For millennials, financial hardships in their relatively short working lives have been many. Yet they are finding fortitude and progress, even if their recovery is uneven.
Ross Wakeman-Hines, a millennial electrical engineer from Viera, Florida, bought a house last year right before the onset of the pandemic.
The trouble was, he hadn’t sold his present home. And when the lockdowns hit, the old house sat on the market – and sat and sat for a full year before he finally unloaded it.
That meant double mortgage payments and double the expenses of home maintenance, which forced him to suspend his 401(k) contributions to conserve cash.
His wife, Honghong, had it worse. The pandemic, along with rising political tensions with China, killed her business of helping students from China apply and get accepted to U.S. colleges. She’s now selling life insurance.
If ever there was a generation that could complain about lousy timing, it’s millennials. Through no fault of their own, they started their careers in and around the Great Recession, then in midcareer got hit with a pandemic that locked down businesses and threw millions of workers out of jobs.
Their story is one of perseverance and – for many – of progress against these head winds. But the setbacks exaggerated trends already underway in the rest of the American workforce: A widening of the already-yawning gap between the haves and have-nots played out along gender, educational, and racial and ethnic lines.
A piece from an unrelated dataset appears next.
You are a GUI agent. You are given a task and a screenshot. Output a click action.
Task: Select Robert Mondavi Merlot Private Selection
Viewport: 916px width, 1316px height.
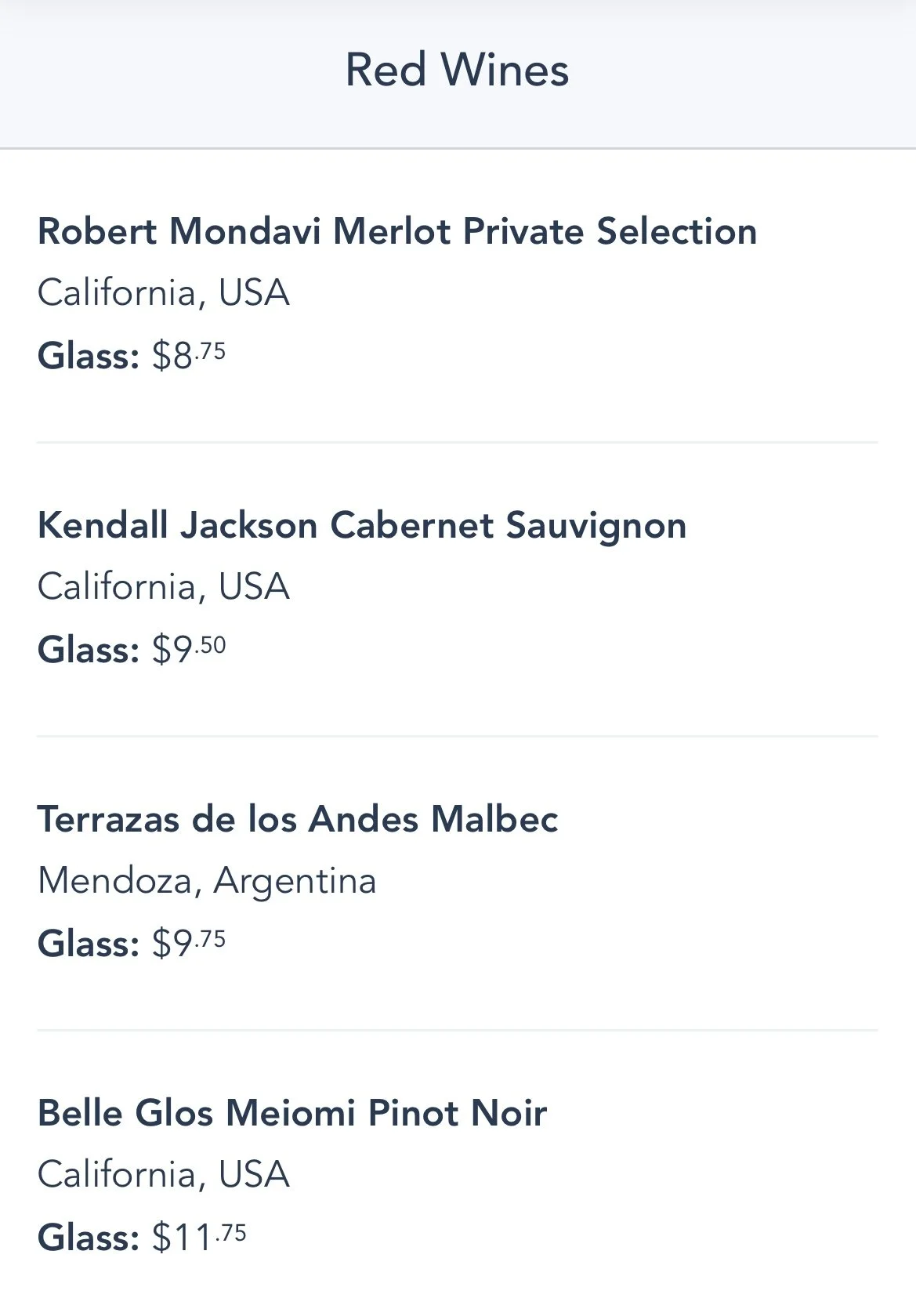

The hardship – and the pluck and creativity with which they are meeting it – goes beyond the Great Recesson and the pandemic.
“What this generation uniquely has going against them is just the high cost of so many essential things in life,” says Lowell Ricketts, a data scientist at the Federal Reserve Bank of St. Louis. The rising cost of homes, higher education, and child care makes it more difficult for millennials to get ahead. “On so many fronts, this generation is pinching its budget,” he says.